Peacemaking - Peacemaking and the perils of "victory"



It was long held in the scholarly literature that wars for the most part end in victory for one side and defeat for the other. Stalemates and settlements with no discernible victor or defeated were regarded as relatively rare. This was not often stated as a general principle and was sometimes subjected to challenge. Nevertheless, it appeared repeatedly, sometimes as an empirical observation on selected groups of wars, sometimes as an underlying assumption in the theoretical analysis of war endings.
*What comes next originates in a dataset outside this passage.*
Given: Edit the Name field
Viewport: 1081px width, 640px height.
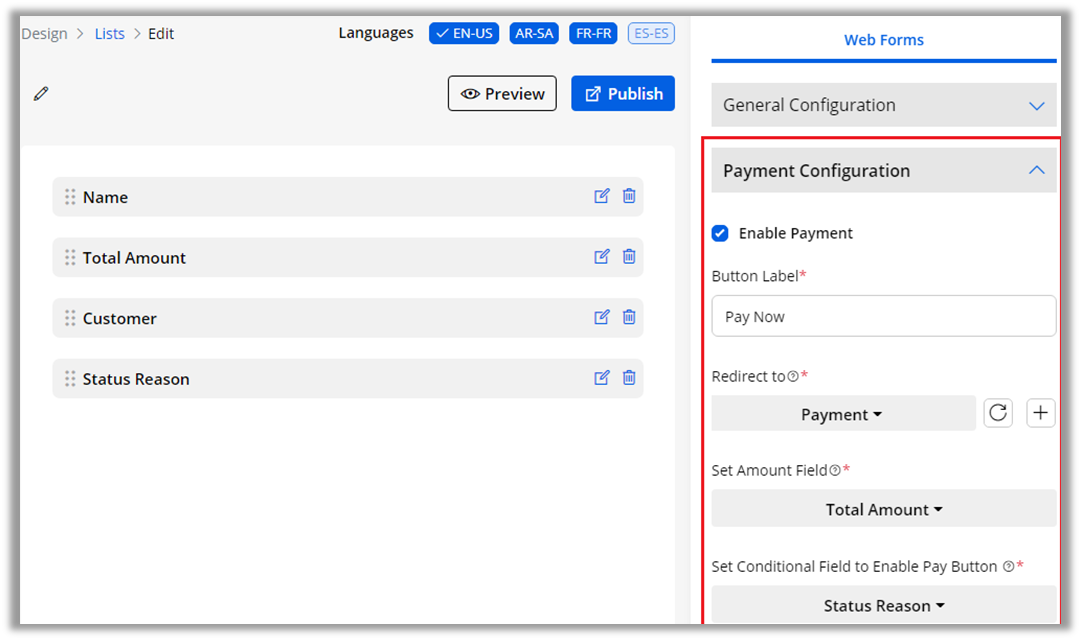Looking at the screenshot, I should point(602,196).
Thus, Melvin Small and J. David Singer in The Wages of War: 1816–1965, A Statistical Handbook (1972), assigned victor or defeated status to the belligerents in all but one of fifty interstate wars and forty-three "extra-systemic" wars that they included in their study. Similarly, George Modelski found that some four-fifths of one hundred internal wars since 1900 ended in an "out-right win" or victory of one side or the other. The theoretical significance of assigning victory had been set forth earlier by H. A. Calahan, who held that the key to peacemaking lies simply in the recognition of defeat on the part of the vanquished: "war is pressed by the victor, but peace is made by the vanquished."
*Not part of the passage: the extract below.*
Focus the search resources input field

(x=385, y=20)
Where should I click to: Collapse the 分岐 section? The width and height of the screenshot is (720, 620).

This view was echoed later by others, including Paul Kecskemeti and Lewis Coser, but its fullest theoretical statement appears in Nicholas S. Timasheff's War and Revolution (1965). Timasheff views war as "a means of solving an inter-state conflict by measuring the relative strength of the parties." Timasheff goes on to make clear that the return to peace must take place through the initiative of the defeated, concluding that in studying the "movement from war to peace" (that is, war endings), the determination of victory is central: "Therefore, the study of the causal background of the return of political systems from war to peace is tantamount to the study of the premises of victory and of the mechanism converting victory into peace."
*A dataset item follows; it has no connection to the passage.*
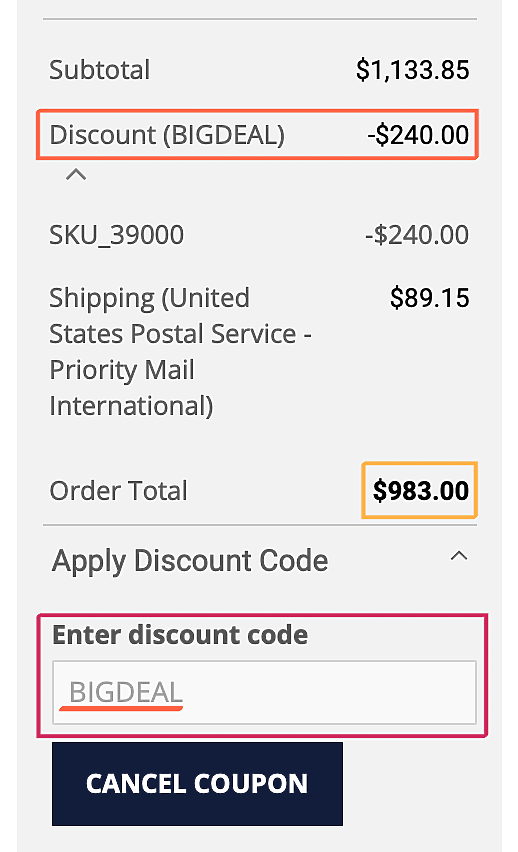518x852 pixels.
Task: Click the divider line below Order Total
Action: tap(260, 525)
This preoccupation with victory and defeat persists in some measure today despite the fact that, as James D. Smith and others have pointed out, there has been a significant trend away from the conclusion of wars and armed conflicts by clear-cut victory of one side. Negotiated settlements, stalemates, and withdrawals of all parties are increasingly prevalent as outcomes of war in the late twentieth century. "'Victory,' then, is becoming increasingly elusive in modern warfare." Yet in their text How Nations Make Peace (1999), Charles W. Kegley, Jr., and Gregory A. Raymond center their entire analysis on "situations in which there was a clear winner and loser," exploring the "policy problems and moral dilemmas victors face," the choices to be made by "victors" after a "decisive military victory," and particularly "the relative merits of compassionate versus punitive peace settlements." In posing these issues, Kegley and Raymond express the laudable hope that their work may help to "bring the ethical dimension of decision making into the study of international relations." However, by narrowing the focus to exclude the great diversity of contemporary armed conflicts and their different kinds of endings, Kegley and Raymond obscure the broader question of "how nations make peace" and direct disproportionate attention to the relatively few instances in which the winner/loser, victor/defeated model prevails. Meanwhile, the elusive goal of victory continues to command the imaginations of both military and civilian leaders, often standing as a significant obstacle to timely and effective peacemaking, as illustrated in a number of case studies examined by James D. Smith in Stopping Wars (1995).